┌──
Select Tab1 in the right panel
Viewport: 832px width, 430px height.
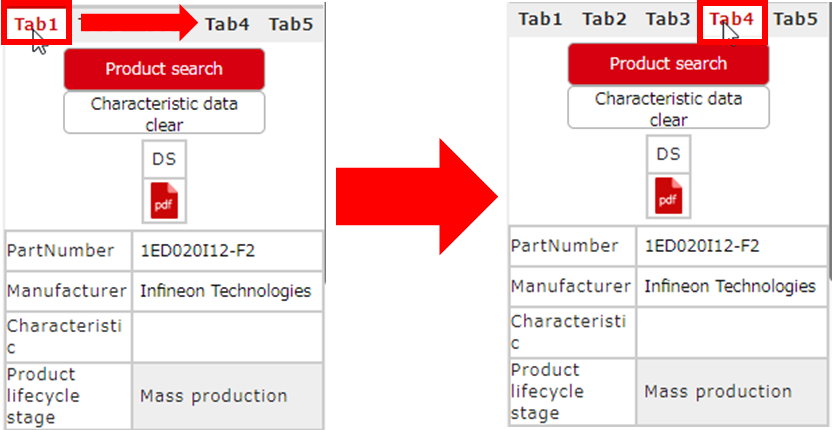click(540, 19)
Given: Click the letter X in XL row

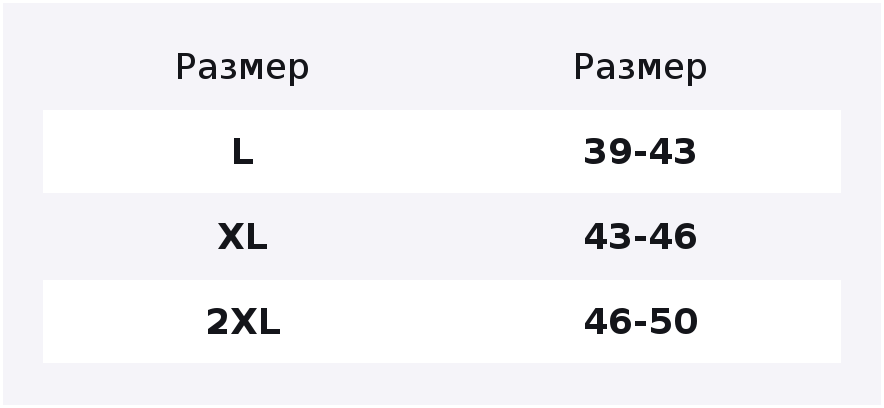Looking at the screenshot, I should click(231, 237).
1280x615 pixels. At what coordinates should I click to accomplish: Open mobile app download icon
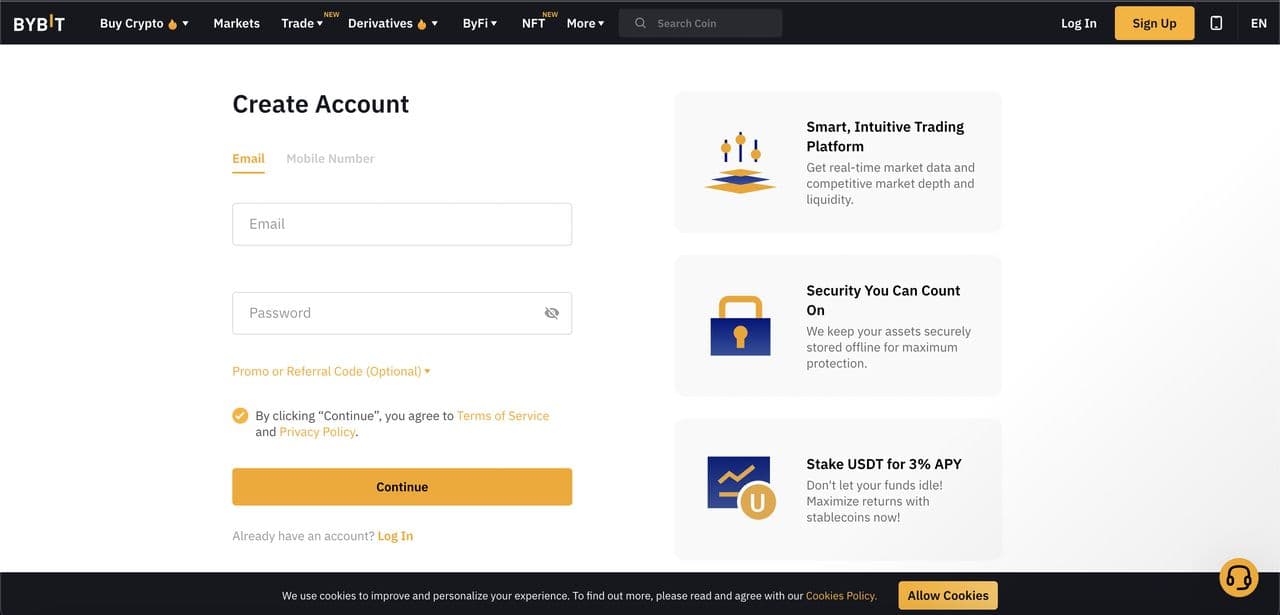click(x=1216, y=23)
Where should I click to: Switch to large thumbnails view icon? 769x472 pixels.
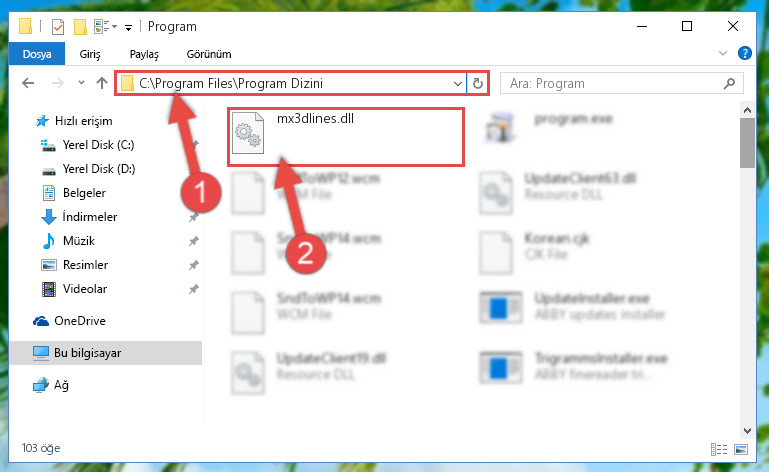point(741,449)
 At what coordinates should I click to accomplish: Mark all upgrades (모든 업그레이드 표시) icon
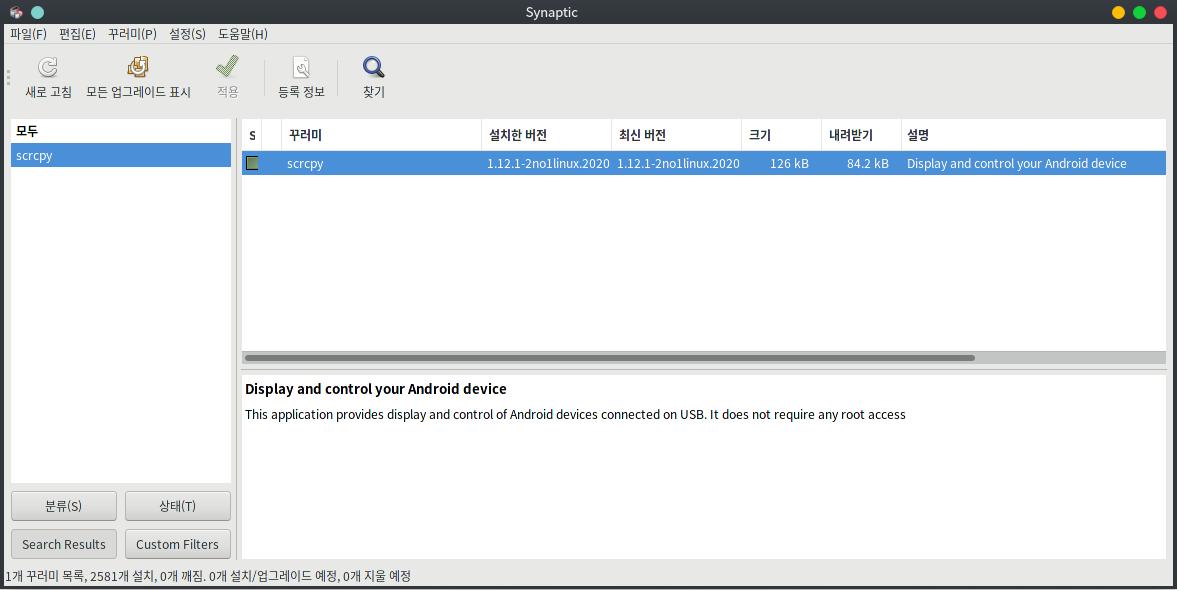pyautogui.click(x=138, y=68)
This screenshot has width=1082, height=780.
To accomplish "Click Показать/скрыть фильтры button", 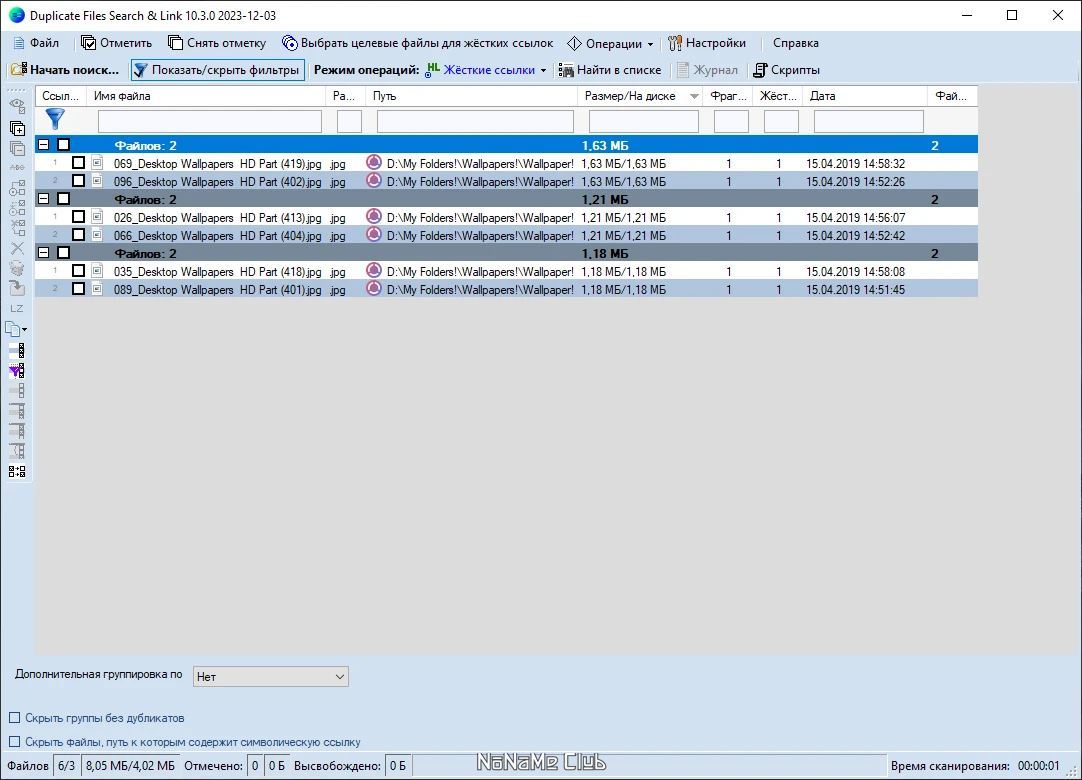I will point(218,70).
└──
What is needed: Lines wanted from the entries above: the one with "Given: Click the letter X in XL row", the one with "This screenshot has width=1082, height=780.", and all lines between. Please copy them exactly, without the pictures and without anything else.

Task response:
Given: Click the letter X in XL row

Looking at the screenshot, I should click(231, 237).
1280x615 pixels. At what coordinates should I click to accomplish: Open mobile app download icon
click(x=1216, y=23)
Where should I click to: Switch to large thumbnails view icon? 769x472 pixels.
point(741,449)
 At what coordinates should I click to accomplish: Mark all upgrades (모든 업그레이드 표시) icon
pyautogui.click(x=138, y=68)
This screenshot has width=1082, height=780.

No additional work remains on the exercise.